◆ Supplied data:

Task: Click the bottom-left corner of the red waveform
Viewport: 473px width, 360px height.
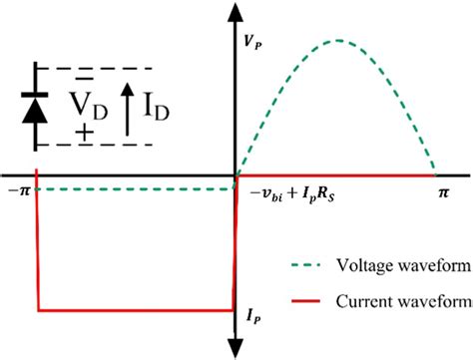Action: [x=38, y=310]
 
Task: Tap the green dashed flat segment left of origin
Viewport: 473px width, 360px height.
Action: [x=130, y=187]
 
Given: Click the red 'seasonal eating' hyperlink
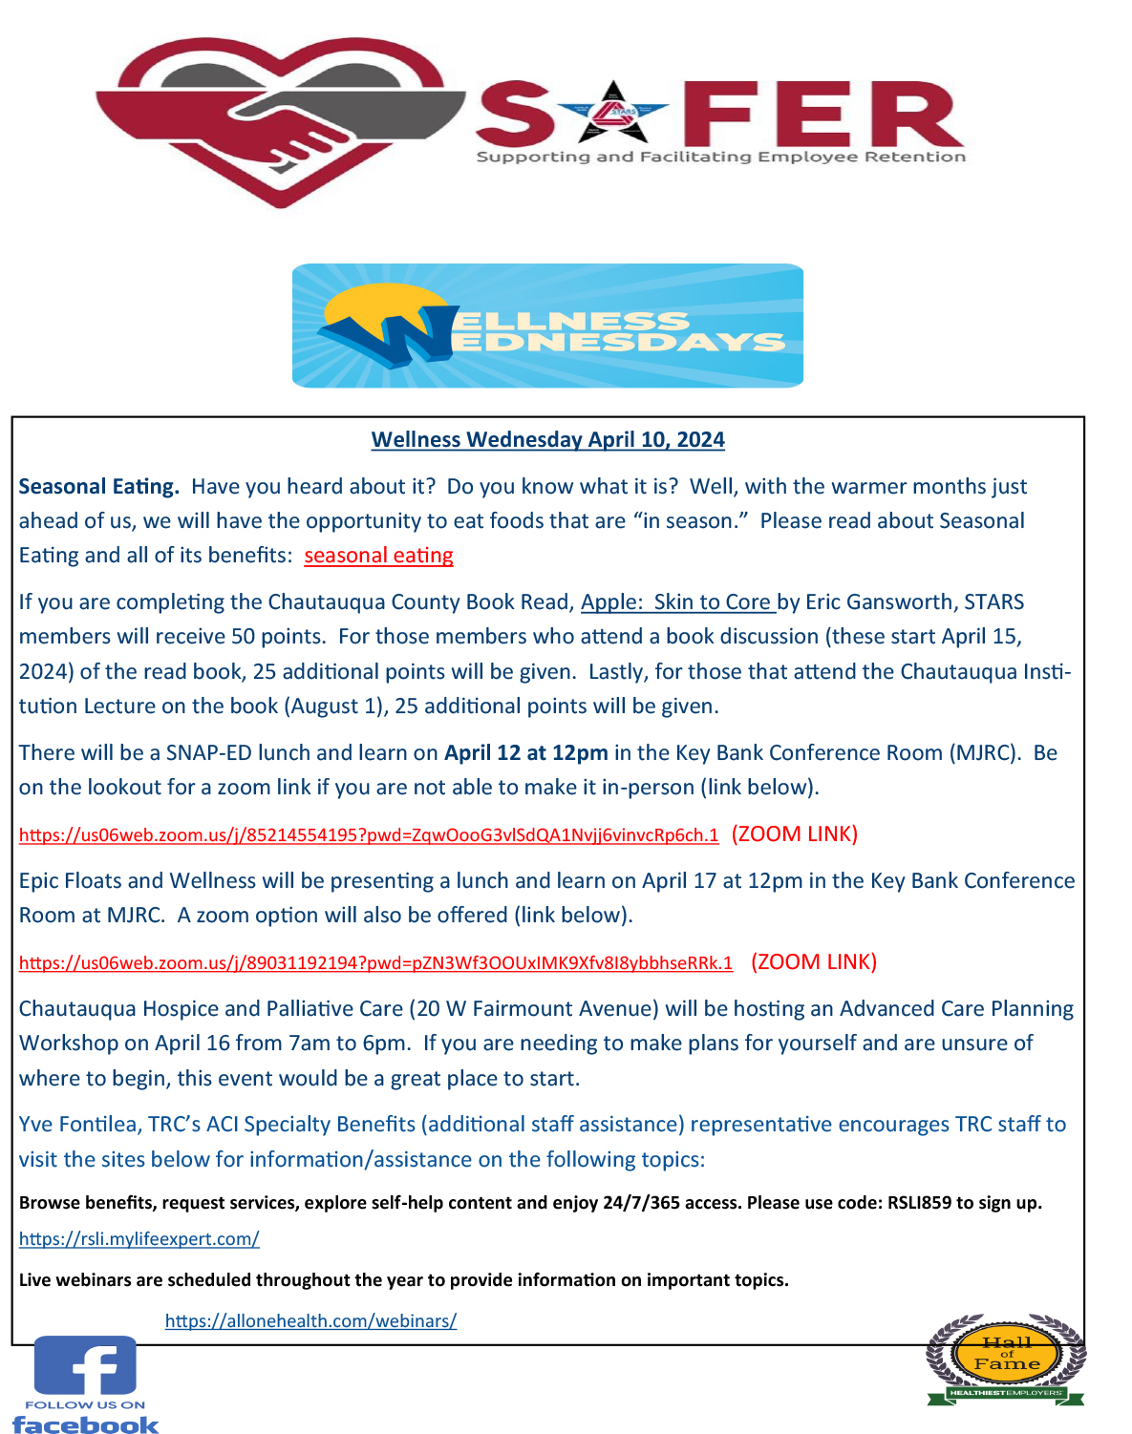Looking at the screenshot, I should tap(378, 556).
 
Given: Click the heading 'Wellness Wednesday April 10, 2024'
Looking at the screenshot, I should tap(547, 440).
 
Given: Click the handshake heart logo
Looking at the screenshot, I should tap(279, 120).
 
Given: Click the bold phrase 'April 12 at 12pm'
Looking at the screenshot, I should tap(525, 753).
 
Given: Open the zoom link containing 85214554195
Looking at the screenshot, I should tap(369, 835).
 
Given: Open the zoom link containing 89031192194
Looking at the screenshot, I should tap(375, 963).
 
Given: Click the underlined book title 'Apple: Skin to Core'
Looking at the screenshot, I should tap(676, 602).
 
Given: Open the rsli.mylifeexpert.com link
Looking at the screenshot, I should tap(139, 1239).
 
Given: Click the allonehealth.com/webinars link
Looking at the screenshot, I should tap(310, 1321).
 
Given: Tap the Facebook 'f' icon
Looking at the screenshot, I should tap(85, 1366).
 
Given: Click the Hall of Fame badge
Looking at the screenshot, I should tap(1006, 1359).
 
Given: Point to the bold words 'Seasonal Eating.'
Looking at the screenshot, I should tap(98, 487).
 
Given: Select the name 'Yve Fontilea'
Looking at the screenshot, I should tap(78, 1125).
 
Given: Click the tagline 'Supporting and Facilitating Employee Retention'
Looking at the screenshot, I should tap(720, 157).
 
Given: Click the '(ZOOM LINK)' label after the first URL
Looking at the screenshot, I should tap(794, 834).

◆ What this task involves:
Change "Viewport" to "Screen" in everything from the start of the data down to the line containing "Action: [x=130, y=187]", with both ends included, and reproduce those lines with nothing else altered. Omit the pictures from your answer.

◆ Task output:
Task: Click the bottom-left corner of the red waveform
Screen: 473px width, 360px height.
Action: [x=38, y=310]
 
Task: Tap the green dashed flat segment left of origin
Screen: 473px width, 360px height.
Action: [x=130, y=187]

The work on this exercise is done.